Solanum melanocerasum (also known as garden huckleberries or wonderberries) is a prolific plant that takes work and patience to make it, uh, taste good, but with a little effort, it is a wonderful berry to have in the garden. It makes an interesting dye plant, though as I have mentioned, I rarely plant things just for dye, with the exception of indigo and madder.

These are not ripe berries. Look away. Do not even think of picking. When ripe, the berries are dull, soft, some starting to wrinkle and all the leaves have fallen off the plant. It takes LOADS of patience to pick these at the right time. For me, it is after first frost. I made up a rhyme for these: "Hard with shine, still needs time. Soft and dull, pick a pail full."

Thing is, you need to to a baking soda boil on these before you do anything with them. I used about 1/4 cup of baking soda and boiled them for a few minutes and then drained and rinsed. When processed like this and cooked, the berries have a blueberry flavor.
With them, we made the most beautiful mead ever:

And the most beautiful jam ever:

The color! Okay, onto extracting pigment. Here are lake pigments drying:

Wow, that color.
Once dried and ground finely, I added gum arabic and honey:

And then applied it to paper and wood to test the lightfastness.
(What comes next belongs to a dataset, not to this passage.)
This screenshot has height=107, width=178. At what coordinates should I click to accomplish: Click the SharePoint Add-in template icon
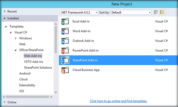pyautogui.click(x=65, y=60)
I knew going in that this wouldn't be lightfast, that ph green/purple switch screams anthocyanins, which is never any good at lasting though loads of fun. I just wanted to see how bad it was. You never no, surprises do happen!
The top color was painted and then covered on the left side of the line with the right side exposed and left in a sunny window. The three colors below are all homegrown indigo, transformed into maya blue from two different growing seasons. (Oh, the tiny wood sample is another botanical pigment that I have been experimenting with that IS lightfast and was such a nice surprise. More on that later.)
The sample below is after 3 months.

You can see that the solanum didn't hold up too well, but it wasn't as quick to fade as I thought it would be either. Would I use it on my wooden work for sale? No. Should I test how this performs under different circumstances on wool fiber? Yeah, could be fun.
So this is another plant I'll continue growing for food (just like hopi amaranth) and probably mess around with on fiber for fun and for my own knitting projects, but it won't be making an appearance in my actual professional wooden work.
That indigo though. So good.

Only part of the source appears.